However for this web site, Yes it just doesn't matter.The functionality become
more important.There is news link and comment section with a clean interface.
Not much black ink.

If you are in this situation, it doesn't matter but with your new startup's i
think its better stick with the notion of separating mark-up with design.

I can't keep silent to those anti-css comments but don't know where to
start...i think web started as a way of exchanging "documents" between
computers. So in basic terms what you see in your screen is "a document" so it
should be seen as " a document". without css in html code what you see
is...well some kind of hectic ASCII art.

"It is a valuable thing if your page seen as a document"

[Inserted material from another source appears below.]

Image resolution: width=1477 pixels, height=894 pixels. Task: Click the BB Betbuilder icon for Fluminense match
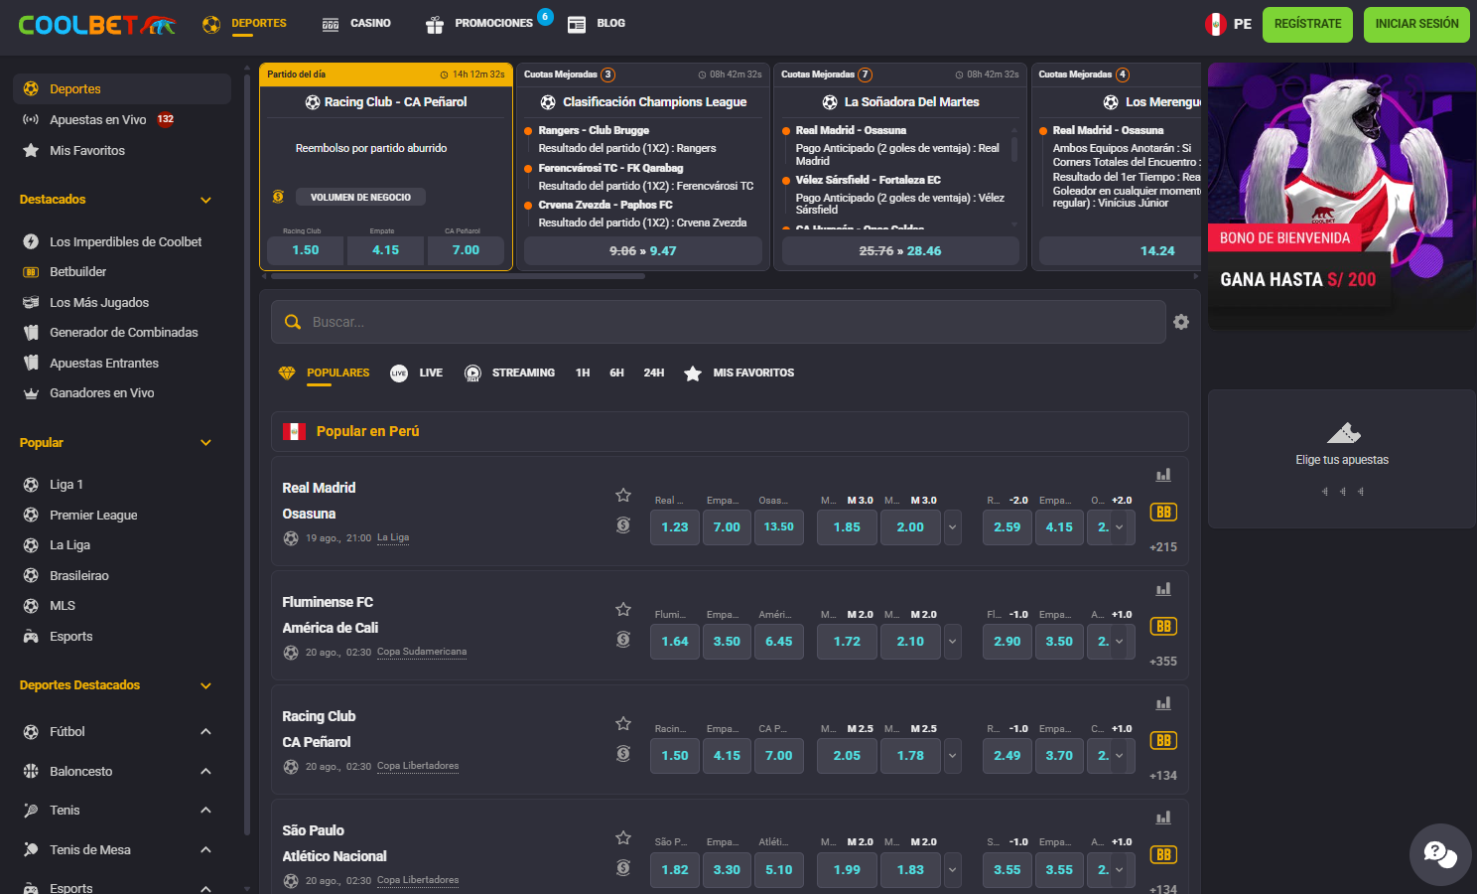(1163, 627)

i sometimes think that, under the supervision of PG, a small design team
(designer, info. arch. & UI person) "may" help founded startups to achieve
better in their goals.

------
dcurtis
While we're on the issue of the news.yc user interface, here's something that
pisses me off every time I view comments: the comment author's name is buried
in a sentence-long thing of text, and hard to pick out. Make it more
noticeable, please.

Paul basically said he doesn't give a shit, which is pretty stupid considering
how many people visit the site regularly, and how poor the user interface is.
Just because spacer gifs don't directly affect the content, those kinds of
poor design techniques influence the user interface and make it crappy, which
it has become. Paul, you know good designers-- get them to make it look good.

------
falsestprophet
Thank you for bringing the fact that Paul Graham's unreleased programming
language does not yet have a mature web development framework to our
attention.

------
pg
Slow news day.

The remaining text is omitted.